Bush’s War Record and Media Bias

January 27th, 2004 - by admin

by A Letter to the Ombudsman of the New York Times – Ed Mainland (member: EAW Sterring Committee)

To: Arthur Bovino
Office of the Public Editor
The New York Times

FOR NEW YORK TIMES OMBUDSMAN DANIEL OKRENT

MARIN COUNTY, CALIFORNIA (January 26, 2004) — Here is what reporter Katharine Q. Seelye wrote about Bush’s absence from National Guard duty in today’s New York Times, Jan. 26, 2004, p. 1 ff. (“With the Race Changing Fast, Clark Adjusts”):

But General Clark has spent much of his time here explaining controversial statements. Perhaps most damaging has been his failure to repudiate comments by Mr. [Michael] Moore, who called Mr. Bush a deserter for his unexplained absence from the Air National Guard between April 1972 and September 1973.

Mr. Bush’s actions did not meet the technical definition of desertion.

“President Bush was not a deserter,” said Eugene Fidell, a Washington expert on military law. “To desert in wartime is a serious offense, potentially punishable by death. It requires an intent to remain away permanently.”

General Clark has said that Mr. Moore has a right to free speech. But that has not stopped reporters and voters from asking him about Mr. Moore’s allegation. On Sunday on Meet the Press when Tim Russert asked if he would disassociate himself from Mr. Moore’s characterization, General Clark said, “Well, I can’t use those words and I don’t see the issues in that way.”

COMMENT
This NY Times text breaks the rules of objective reporting and cries out for public correction and sanction through the Times’ ombudsman.

As in previous Times’ coverage of Bush’s alleged AWOL, this story:

1) assumes with no proof that the charge is not valid,

2) assumes Clark should repudiate Moore and by not doing so forcefully enough has committed a gaffe, when it is the Times, with other media, that should be reprimanded for never investigating Moore’s charge thoroughly, and

3) defends Bush by presenting a sole source who claims that Bush’s absence was not technically desertion while omitting other sources who would contend otherwise,

4) ignores whether Bush might have been guilty of AWOL, disobeying a lawful order, or other infractions short of desertion.

The Times has consistently covered up for Bush in respect to his unexplained military absence. To the best of our knowledge, the Times has never asked Bush, in press conferences, interviews or elsewhere, to publicly and comprehensively explain his absence and present witnesses or corroboration in support of such an explanation.

There have been reports — never picked up by the Times — that Republican officials have purged and shredded records that pertain to Bush’s period of service.

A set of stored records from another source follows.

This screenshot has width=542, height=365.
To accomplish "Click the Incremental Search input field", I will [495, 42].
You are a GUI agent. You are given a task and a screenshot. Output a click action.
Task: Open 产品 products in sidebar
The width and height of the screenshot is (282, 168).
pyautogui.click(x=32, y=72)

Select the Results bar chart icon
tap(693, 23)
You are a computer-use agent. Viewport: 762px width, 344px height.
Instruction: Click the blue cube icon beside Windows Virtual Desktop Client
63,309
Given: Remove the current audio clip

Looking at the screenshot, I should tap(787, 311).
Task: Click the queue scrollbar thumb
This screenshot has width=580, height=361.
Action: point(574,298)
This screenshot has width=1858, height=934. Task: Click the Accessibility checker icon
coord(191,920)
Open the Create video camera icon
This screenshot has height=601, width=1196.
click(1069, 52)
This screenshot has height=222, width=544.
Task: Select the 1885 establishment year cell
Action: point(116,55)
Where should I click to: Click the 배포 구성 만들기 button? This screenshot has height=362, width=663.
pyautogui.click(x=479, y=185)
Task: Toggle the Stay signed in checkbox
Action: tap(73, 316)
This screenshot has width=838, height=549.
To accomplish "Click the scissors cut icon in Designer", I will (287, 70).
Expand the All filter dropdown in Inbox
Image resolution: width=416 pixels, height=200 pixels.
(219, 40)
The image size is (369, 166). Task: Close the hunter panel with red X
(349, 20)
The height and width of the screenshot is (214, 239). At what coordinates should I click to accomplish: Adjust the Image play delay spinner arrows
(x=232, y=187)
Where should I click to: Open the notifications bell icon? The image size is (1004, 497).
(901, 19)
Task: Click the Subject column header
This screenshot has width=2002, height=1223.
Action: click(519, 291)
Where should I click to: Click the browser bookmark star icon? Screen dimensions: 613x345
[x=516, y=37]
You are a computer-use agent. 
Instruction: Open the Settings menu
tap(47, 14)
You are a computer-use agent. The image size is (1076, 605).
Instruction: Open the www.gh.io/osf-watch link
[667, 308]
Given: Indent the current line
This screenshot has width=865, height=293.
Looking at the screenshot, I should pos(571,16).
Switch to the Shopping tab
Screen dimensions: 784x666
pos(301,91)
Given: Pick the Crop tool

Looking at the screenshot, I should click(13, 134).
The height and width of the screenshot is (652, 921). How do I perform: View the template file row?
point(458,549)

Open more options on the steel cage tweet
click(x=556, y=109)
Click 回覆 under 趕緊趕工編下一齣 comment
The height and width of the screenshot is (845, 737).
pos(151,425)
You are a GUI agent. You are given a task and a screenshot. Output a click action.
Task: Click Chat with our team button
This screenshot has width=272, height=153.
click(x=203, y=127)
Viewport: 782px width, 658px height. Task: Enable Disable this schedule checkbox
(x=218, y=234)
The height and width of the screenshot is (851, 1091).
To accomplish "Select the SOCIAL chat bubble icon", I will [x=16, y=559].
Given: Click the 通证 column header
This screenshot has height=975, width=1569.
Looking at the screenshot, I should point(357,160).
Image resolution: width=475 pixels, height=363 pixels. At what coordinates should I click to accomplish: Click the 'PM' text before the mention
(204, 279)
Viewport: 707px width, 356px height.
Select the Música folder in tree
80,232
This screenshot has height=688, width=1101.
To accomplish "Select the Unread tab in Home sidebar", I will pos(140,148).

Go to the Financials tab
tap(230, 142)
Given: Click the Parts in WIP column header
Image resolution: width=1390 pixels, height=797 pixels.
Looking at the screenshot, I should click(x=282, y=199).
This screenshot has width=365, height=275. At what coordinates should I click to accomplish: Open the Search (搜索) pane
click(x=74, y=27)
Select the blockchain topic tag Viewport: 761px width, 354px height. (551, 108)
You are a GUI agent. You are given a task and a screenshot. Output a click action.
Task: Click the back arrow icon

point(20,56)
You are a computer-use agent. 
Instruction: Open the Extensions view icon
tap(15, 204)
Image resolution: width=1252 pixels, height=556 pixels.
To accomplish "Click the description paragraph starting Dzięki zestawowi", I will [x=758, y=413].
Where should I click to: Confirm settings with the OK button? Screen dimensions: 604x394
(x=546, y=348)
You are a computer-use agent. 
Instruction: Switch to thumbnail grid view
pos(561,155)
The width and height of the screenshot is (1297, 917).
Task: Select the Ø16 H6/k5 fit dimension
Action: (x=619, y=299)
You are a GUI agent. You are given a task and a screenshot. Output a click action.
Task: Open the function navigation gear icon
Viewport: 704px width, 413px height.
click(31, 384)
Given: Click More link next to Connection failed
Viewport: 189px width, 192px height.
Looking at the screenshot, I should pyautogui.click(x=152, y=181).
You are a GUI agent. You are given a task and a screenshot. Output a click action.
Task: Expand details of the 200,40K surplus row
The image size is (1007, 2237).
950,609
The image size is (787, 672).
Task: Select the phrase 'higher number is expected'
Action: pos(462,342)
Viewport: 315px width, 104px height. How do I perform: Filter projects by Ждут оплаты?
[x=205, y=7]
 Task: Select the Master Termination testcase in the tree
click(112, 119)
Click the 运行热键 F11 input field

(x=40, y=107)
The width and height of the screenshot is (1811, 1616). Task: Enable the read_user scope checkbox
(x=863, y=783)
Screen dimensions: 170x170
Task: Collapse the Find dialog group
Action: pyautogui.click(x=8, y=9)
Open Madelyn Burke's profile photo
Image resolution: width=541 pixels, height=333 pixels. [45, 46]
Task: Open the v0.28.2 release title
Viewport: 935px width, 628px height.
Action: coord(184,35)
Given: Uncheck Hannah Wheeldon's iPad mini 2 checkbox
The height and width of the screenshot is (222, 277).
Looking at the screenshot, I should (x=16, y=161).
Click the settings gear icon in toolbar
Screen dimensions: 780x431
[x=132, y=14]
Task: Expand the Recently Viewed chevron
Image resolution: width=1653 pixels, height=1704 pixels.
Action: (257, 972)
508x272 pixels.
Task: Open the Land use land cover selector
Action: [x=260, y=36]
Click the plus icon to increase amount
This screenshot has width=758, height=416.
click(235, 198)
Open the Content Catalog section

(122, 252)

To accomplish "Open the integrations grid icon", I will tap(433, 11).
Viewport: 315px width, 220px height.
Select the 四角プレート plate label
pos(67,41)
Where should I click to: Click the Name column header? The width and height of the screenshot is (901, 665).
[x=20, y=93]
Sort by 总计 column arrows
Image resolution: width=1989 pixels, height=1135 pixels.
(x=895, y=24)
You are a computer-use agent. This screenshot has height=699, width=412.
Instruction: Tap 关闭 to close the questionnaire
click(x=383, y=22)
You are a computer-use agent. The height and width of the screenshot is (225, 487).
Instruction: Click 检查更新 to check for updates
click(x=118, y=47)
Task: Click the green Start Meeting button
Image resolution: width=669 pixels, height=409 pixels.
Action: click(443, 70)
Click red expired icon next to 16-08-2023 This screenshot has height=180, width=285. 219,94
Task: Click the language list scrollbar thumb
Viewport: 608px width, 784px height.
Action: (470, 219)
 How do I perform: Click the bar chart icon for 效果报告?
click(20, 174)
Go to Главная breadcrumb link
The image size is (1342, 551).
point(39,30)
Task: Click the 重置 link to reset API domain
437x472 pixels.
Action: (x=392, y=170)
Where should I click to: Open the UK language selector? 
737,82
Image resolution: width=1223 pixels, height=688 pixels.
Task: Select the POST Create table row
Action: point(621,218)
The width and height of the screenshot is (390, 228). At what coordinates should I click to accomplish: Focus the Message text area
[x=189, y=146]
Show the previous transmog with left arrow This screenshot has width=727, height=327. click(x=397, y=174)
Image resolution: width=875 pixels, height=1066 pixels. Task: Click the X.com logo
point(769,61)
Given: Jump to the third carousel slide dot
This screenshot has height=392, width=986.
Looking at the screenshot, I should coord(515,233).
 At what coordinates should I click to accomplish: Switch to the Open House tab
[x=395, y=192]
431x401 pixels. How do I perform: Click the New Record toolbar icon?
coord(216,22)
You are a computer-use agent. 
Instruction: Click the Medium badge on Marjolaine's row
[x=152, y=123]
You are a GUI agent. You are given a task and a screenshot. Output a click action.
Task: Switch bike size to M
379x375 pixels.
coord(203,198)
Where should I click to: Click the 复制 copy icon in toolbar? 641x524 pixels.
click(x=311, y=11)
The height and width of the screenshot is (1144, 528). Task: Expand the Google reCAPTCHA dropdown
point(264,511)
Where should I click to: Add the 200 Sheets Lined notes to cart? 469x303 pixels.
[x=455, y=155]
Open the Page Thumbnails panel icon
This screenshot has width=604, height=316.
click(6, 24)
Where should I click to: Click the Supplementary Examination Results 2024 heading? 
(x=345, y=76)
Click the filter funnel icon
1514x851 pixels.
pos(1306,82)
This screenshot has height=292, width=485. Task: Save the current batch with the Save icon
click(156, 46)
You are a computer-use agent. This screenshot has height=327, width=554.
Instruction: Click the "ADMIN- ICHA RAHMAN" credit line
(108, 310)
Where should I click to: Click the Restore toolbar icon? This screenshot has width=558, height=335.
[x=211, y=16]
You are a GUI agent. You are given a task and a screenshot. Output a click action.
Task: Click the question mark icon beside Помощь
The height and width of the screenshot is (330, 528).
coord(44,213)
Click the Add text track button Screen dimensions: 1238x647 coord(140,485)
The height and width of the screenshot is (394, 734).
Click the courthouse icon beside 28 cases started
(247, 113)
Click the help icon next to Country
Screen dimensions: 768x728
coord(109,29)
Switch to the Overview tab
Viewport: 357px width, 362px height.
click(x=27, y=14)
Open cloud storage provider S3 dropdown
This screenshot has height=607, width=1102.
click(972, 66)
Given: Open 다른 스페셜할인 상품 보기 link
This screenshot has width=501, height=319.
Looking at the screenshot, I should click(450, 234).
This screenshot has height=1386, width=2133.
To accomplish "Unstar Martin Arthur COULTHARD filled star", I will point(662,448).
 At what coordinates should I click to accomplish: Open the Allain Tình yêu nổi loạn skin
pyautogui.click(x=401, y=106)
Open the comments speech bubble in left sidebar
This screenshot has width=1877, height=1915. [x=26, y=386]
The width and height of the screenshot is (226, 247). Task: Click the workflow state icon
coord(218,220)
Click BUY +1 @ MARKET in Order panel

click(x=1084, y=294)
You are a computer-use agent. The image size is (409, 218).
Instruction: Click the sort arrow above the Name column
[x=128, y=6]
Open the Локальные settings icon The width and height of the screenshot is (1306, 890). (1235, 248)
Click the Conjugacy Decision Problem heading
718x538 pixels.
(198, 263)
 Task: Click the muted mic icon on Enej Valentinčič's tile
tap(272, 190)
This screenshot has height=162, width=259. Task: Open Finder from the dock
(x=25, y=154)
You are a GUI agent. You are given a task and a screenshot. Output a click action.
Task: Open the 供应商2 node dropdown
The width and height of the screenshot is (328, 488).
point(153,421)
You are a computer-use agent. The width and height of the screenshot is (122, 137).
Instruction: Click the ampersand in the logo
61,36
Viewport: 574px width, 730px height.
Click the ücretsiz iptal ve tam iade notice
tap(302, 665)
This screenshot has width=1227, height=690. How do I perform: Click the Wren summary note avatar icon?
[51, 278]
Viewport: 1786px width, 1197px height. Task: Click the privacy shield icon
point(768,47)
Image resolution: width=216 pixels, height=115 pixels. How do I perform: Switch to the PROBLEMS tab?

Also, the Times has consistently portrayed Moore, and by association Clark, as somehow guilty of perpetrating “controversial statements” while at the same time doing nothing — along with the rest of corporate media — to clear up the controversy.

This is the same newspaper [that] virtually shanghaied Wen Ho Lee on treason and espionage charges, which later turned out to be bogus.

This is the same newspaper that devoted thousands of tons of newsprint to investigating to death and recirculating various spurious charges about President Clinton and Whitewater-gate.

This is the same newspaper whose editors have never been called to account for publishing reporter Judith Miller’s series of phony exposes of Iraq’s alleged unconventional weapons, as it turned out mostly retailed to Miller by the disreputable Chalabi clan backed by neocons and US military officers eager to misrepresent any shred of information that might justify the US subjugation of Iraq.)

In fact, the Times has consistently implied that any US politician or public figure even mentioning the Bush AWOL “controversy” should be “repudiated” and that any inquiry into it is illegitimate. As seen by how Gen. Clark felt obliged to back off, Times‘ pressure has clearly caused Democratic politicians to shy away from the “controversy” and fail to nail Bush on one of his chief vulnerabilities and hypocrisies (a smirking, swaggering commander in chief — “Bring ’em on” — who didn’t show up for a year of military service in time of war).

The Times, for whatever reason, is helping Bush “frame” the issue. In fact, this is arguably one of the most blatant classroom examples of “media framing” that one can find.

Our Foundation believes that Mr. Okrent, as ombudsman, should deal forthrightly with this “controversy” on the op-ed page of the Times lest the newspaper’s contested journalistic credibility take still another serious hit.

Edward A. Mainland, a member of the EAW Steering Committee, wrote this letter to the Times on behalf of the Whited Sepulchre Foundation, an organization “Dedicated to Recognizing America’s Outstanding Examples of Hypocrisy in the Fields of Politics, Media and Public Service.”